Per evitare una nuova tornata referendaria – su un tema sensibile, al cuore del Jobs Act – l’esecutivo ha costruito “nuovi voucher” a maglie più strette. D’ora in poi sarà obbligatorio usarli “a giornata” e non più “ad ora”; sarà consentito un solo job on call in aziende artigiane o esercizi commerciali; i “voucher 2.0” saranno più contrattualizzati e incorporeranno un maggior contenuto di diritti (ferie, malattia, etc). E’ stata introdotta una sola misura espansiva: la cancellazione dei limiti d’età (meno di 25 anni e più di 45 anni) per i lavoratori utenti dei voucher. Il pacchetto è stato in ogni caso etichettato come “abolizione dei voucher” dalla maggioranza degli osservatori e ha lasciato diffidente il mercato.

Sono stati numerosi gli allerta su possibili ritorni del lavoro nero e – nei giorni in cui l’Istat ha certificato una disoccupazione giovanile ancora superiore al 35% – ben pochi hanno visto nei nuovi voucher” una risposta aggiornata a un’emergenza strutturale. Non è mancato chi ha scorto un vero e proprio fake di politica del lavoro: un contraccolpo passivo di schermaglie politico-sindacali che poco o nulla hanno a che fare con la crisi del lavoro giovanile.

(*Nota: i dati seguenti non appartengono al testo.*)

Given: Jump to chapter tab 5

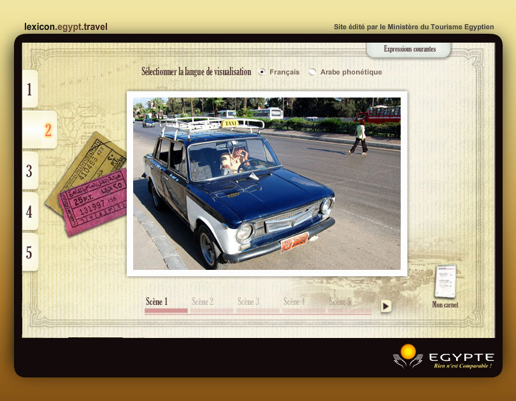Looking at the screenshot, I should click(x=29, y=252).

Abbiamo segnalato per tempo sul sussidiario quanto i voucher apparissero a rischio di polveroni politici, già prima che la Corte costituzionale si pronunciasse sui referendum. Corretto, certamente, verificare l’uso appropriato dei voucher e fare eventualmente manutenzione su regole e attività ispettiva. Scorretto e pretestuoso giocare politicamente su uno strumento la cui problematicità non appariva drammatica. Ancora all’inizio del 2017 il voucher non era sinonimo di flessibilità selvaggia (l’equivalente annuo di circa 50mila occupati a tempo pieno nell’anno, meno dell’1% della forza lavoro totale). Appariva invece un veicolo ancora interessante per l’occupabilità “in chiaro” di lavoratori come gli agricoli stagionali o le babysitter.

Adesso è l’ora di “voucher 2.0”: in una zona grigia fra l’abolizione e l’evoluzione, in una terra di nessuno nella quale nessuno sembra volersi addentrare con sicurezza ed entusiasmo. Un provvedimento teoricamente ispirato alla tutela del lavoratore rischia ora di togliere tutela reale a frange di occupazione oggi preziose più che mai. L’unica opportunità offerta dalla messa dei voucher in terra di nessuno sembra quindi l’accelerazione sulla ricerca di vere uscite in avanti per la crisi dell’occupazione giovanile. Svolte che non possono più negare la flessibilità come leva strategica del Jobs Act per residue ragioni ideologiche o momentanee tattiche politiche. I mini-jobs in Germania sono 7 milioni: quando in Italia la politica del lavoro riuscirà finalmente a “spostare” milioni di (giovani) occupati?